Hoy – no escurramos el bulto – nos tenemos que preguntar cómo un ser de la calaña de D. Trump puede haber sido elegido presidente del país más poderoso del planeta. Un ser metepatas, ignorante, traidor, agresivo, machista hasta el vómito, sin el más mínimo sentido de la ética, que ignora lo que significa la palabra vergüenza, que inventa la verdad que le conviene, que probablemente tenga una perturbación mental y que además (lo que le diferencia de los demás políticos) no considera que tiene que ocultar todas estas características, antes bien, hacerlas su bandera para ser vitoreado y seguido por la masa. Es como si los americanos hubieran liberado a un chimpancé agresivo en una estación de control orbital llena de botones rojos, verdes y azules con los que jugar y lanzar cohetes accidentales. El chimpancé puede ser inteligente, no digo que no. Hay muchos tipos distintos de inteligencia. Puede gritar, correr pisando todos los teclados para llegar a las bananas que le han dejado a través de la trampilla, jugar con las pantallas y los asientos, cagarse en donde le venga el capricho de hacerlo, copular con todas las monas que se le pongan a tiro y hasta aprender a usar la máquina de bebidas tras veinte intentos a base de golpes y patadas para llegar a las chocolatinas que intuye tras el cristal. Puede acostumbrarse a ser el dueño y señor de la estación, puede marcarlo todo con su orina, puede creer, en fin, que las instalaciones científicas están hechas por y para primates como él y hasta, dándole tiempo, darse cuenta de que pulsar un determinado botón, encenderá luces rojas y alarmas desorbitadas. Pero no dejará de ser un chimpancé zumbado. Y todos lo sabemos. Lo saben sus compañeros de partido. Lo saben el resto de los dirigentes mundiales. Lo saben sus funcionarios. Lo sabe el FBI y lo sabe todo aquél que pueda espiarle desde la platea. Que el hombre más poderoso del mundo sea un psicópata narcisista con peluquín y maneras de primate nos retrata. Y digo “nos”, porque si esto es un mundo globalizado, todos somos todo.

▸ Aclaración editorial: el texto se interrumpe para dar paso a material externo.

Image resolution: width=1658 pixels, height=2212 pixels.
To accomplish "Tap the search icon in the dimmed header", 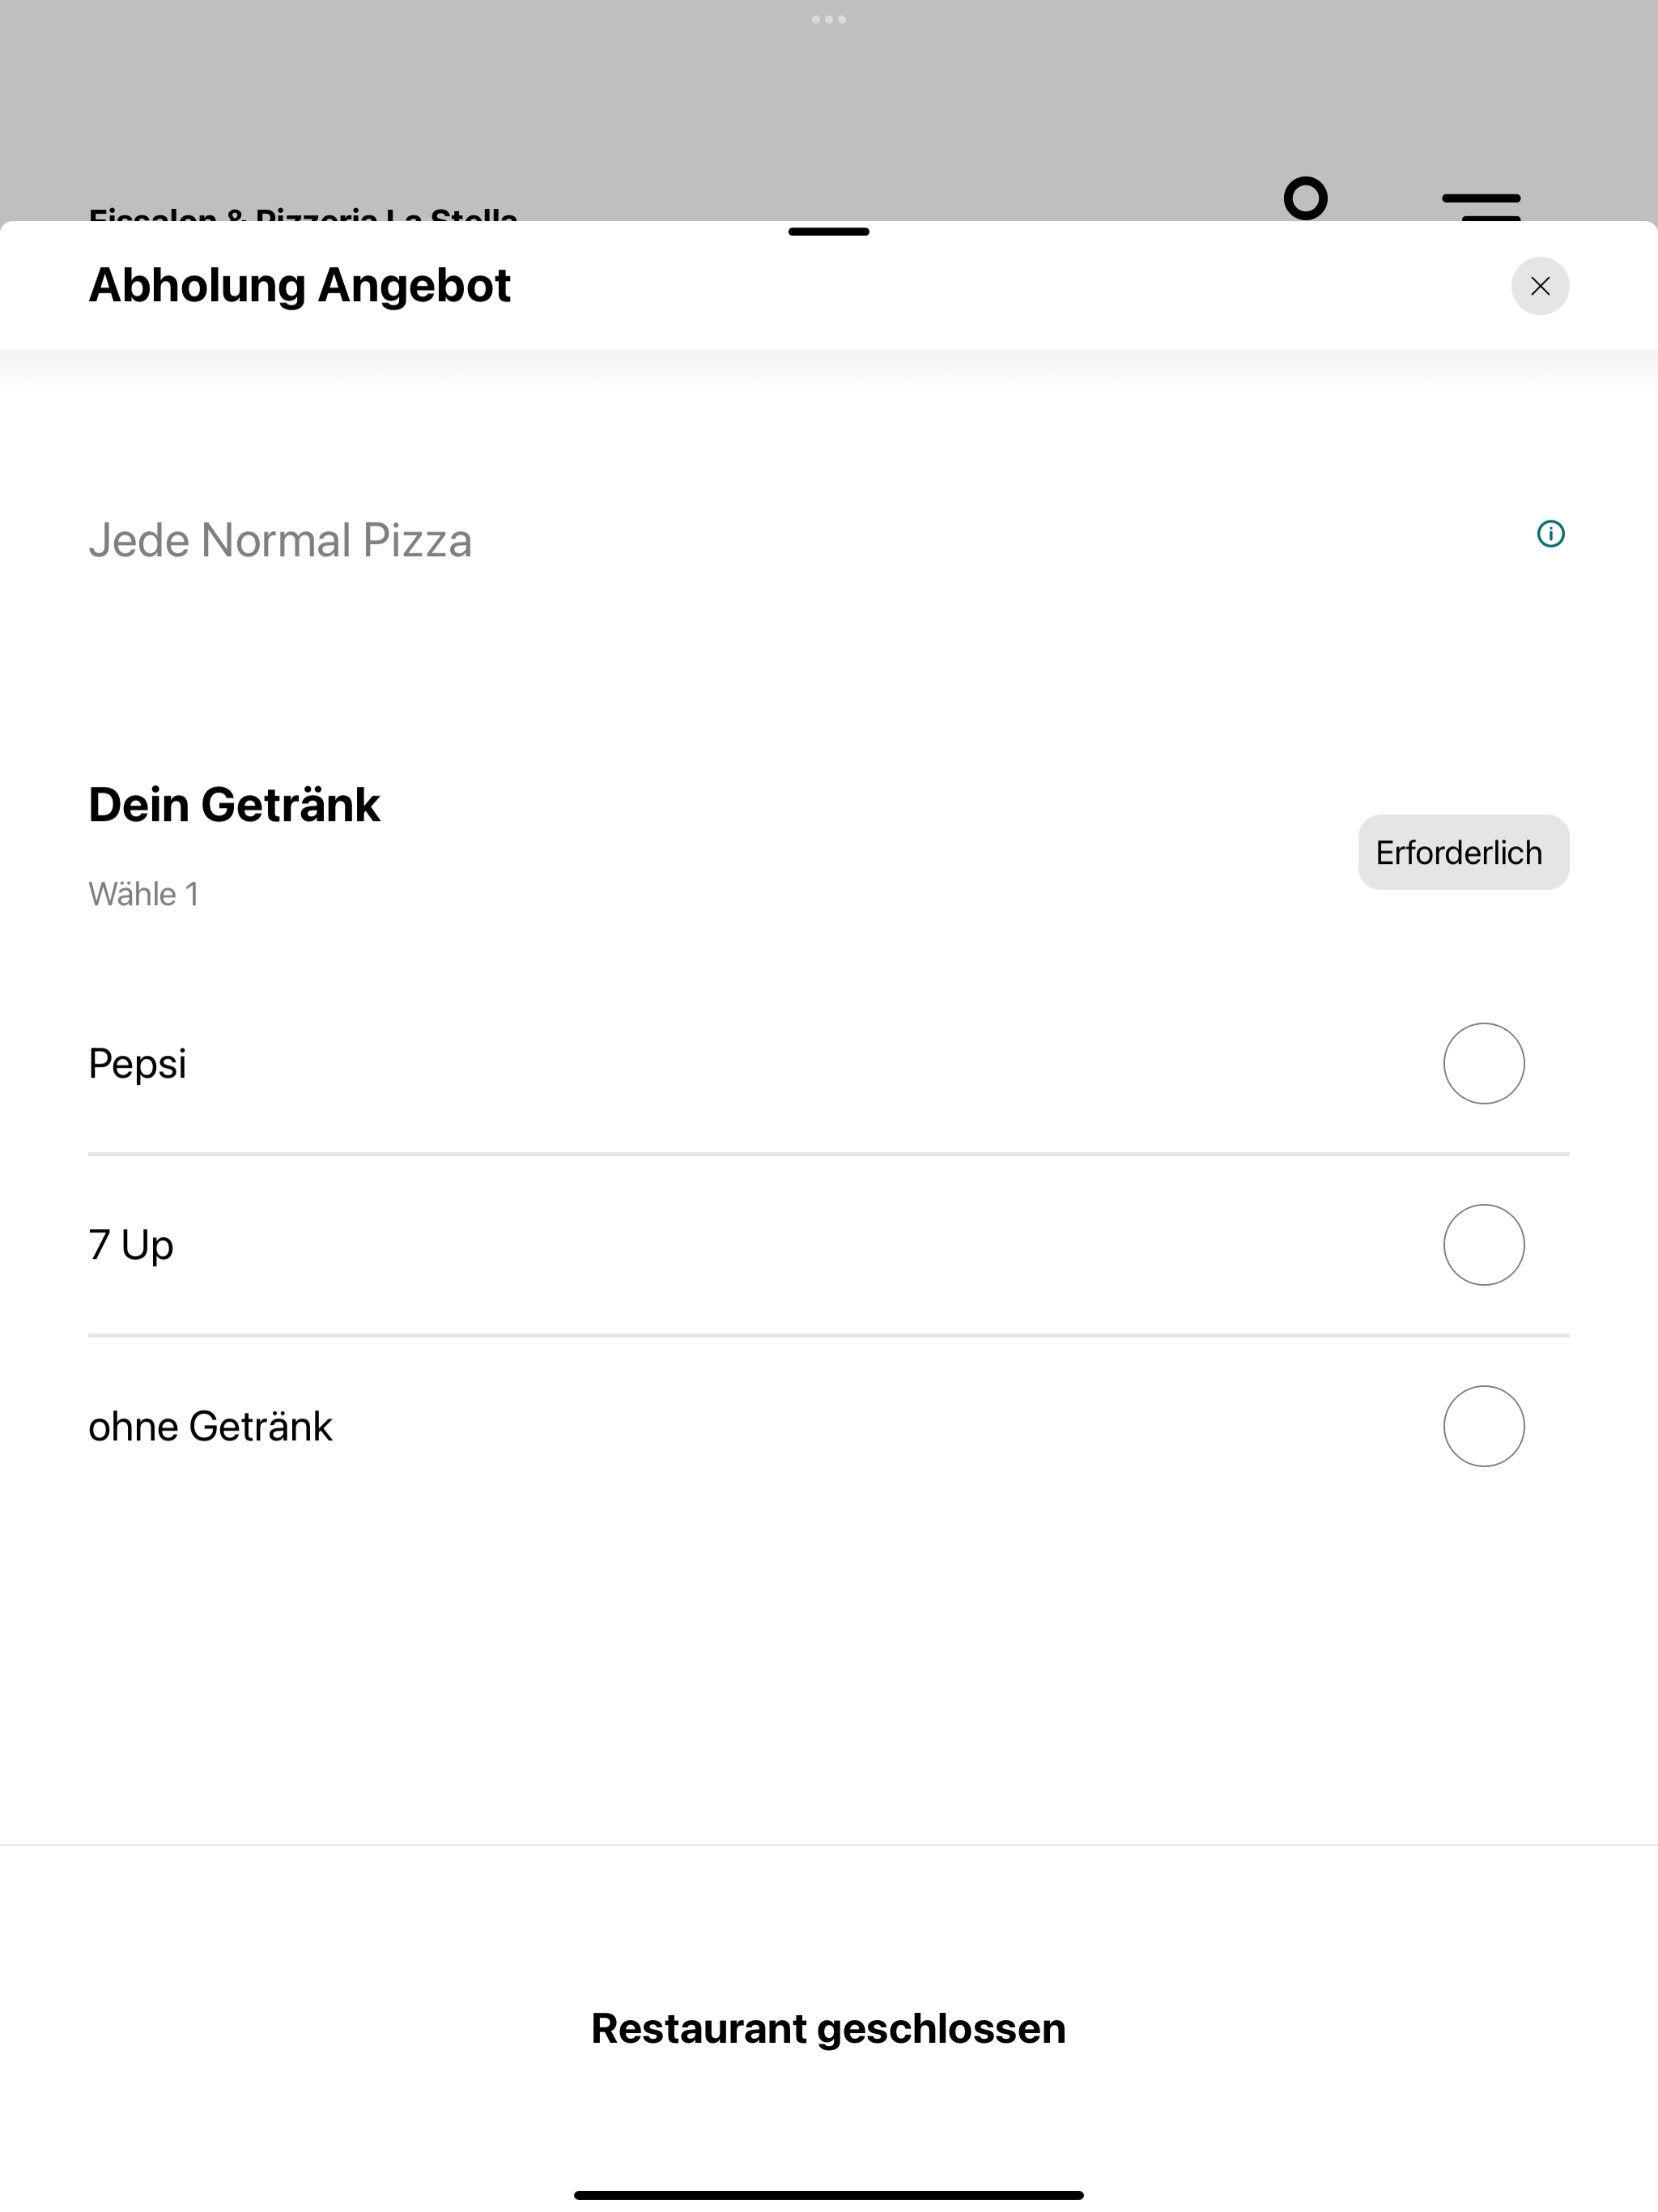I will click(x=1306, y=198).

La locura de esta época hace que encumbremos a seres que son deleznables; que vivamos comiendo y usando productos que nos envenenan; que glorifiquemos una medicina que nos engancha en círculos viciosos de efectos secundarios; que creamos que la economía especulativa es un tipo de economía sostenible y no el desastre que es; que nos relacionemos a través de emoticones y no mirándonos a los ojos y que la miseria cultural con la que matan el tiempo los alienados por trabajos indignamente pagados, no lleve a otra cosa más que al deseo de que un chimpancé sustituya a toda la clase política que los tomó por basura y se cague en todo a su salud.
Sólo hace falta que el chimpancé se crea realmente su papel y cruce el límite que han cruzado todos los dictadores que le han precedido, para que lo ridículo se convierta en terrorífico.
¿Es que nadie va a inyectarle un somnífero y devolverlo al zoo?